> **ASSIGNMENT**: Only the lines from the one with "Karlova Päevad 2018 KAVA (97, 365)" through the end of the data are wanted, copied exactly.

> **RECORDS TO PROCESS**:
»»

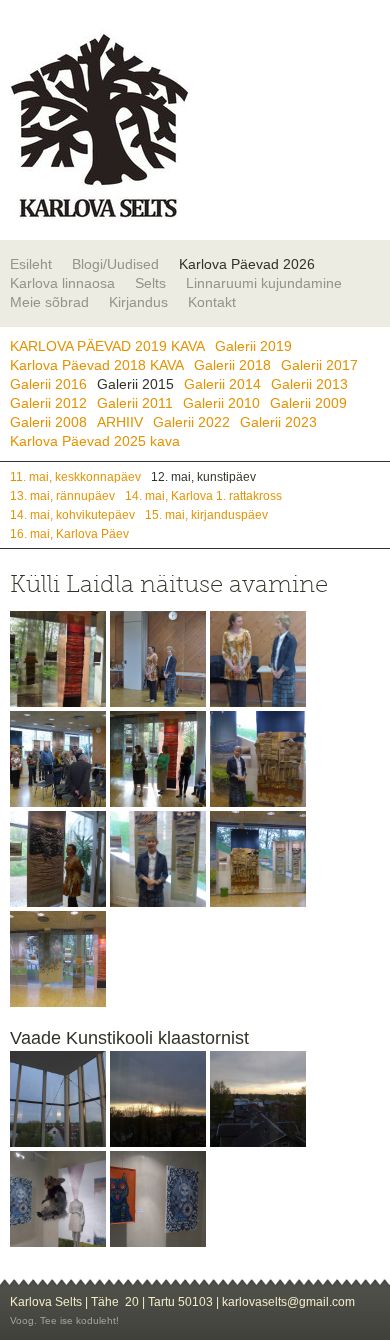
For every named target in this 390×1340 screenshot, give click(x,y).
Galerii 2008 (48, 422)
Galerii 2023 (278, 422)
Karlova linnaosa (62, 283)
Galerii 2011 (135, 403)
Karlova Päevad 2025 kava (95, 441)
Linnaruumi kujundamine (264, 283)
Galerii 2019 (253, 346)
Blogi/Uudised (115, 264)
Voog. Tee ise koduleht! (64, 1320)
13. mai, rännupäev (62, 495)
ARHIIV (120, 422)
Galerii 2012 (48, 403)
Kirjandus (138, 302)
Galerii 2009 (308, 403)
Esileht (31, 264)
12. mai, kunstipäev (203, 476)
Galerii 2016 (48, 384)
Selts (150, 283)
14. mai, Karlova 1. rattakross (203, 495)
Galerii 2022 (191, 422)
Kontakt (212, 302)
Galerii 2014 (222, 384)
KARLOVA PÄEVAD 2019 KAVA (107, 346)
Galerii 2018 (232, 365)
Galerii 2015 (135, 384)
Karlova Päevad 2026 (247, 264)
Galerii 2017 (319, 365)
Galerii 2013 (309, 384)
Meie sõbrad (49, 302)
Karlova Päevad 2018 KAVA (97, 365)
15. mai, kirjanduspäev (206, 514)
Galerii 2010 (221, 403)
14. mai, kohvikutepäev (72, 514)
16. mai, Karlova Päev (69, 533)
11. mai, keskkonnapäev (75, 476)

««

> **ANSWER SPACE**:
Karlova Päevad 2018 KAVA (97, 365)
15. mai, kirjanduspäev (206, 514)
Galerii 2010 (221, 403)
14. mai, kohvikutepäev (72, 514)
16. mai, Karlova Päev (69, 533)
11. mai, keskkonnapäev (75, 476)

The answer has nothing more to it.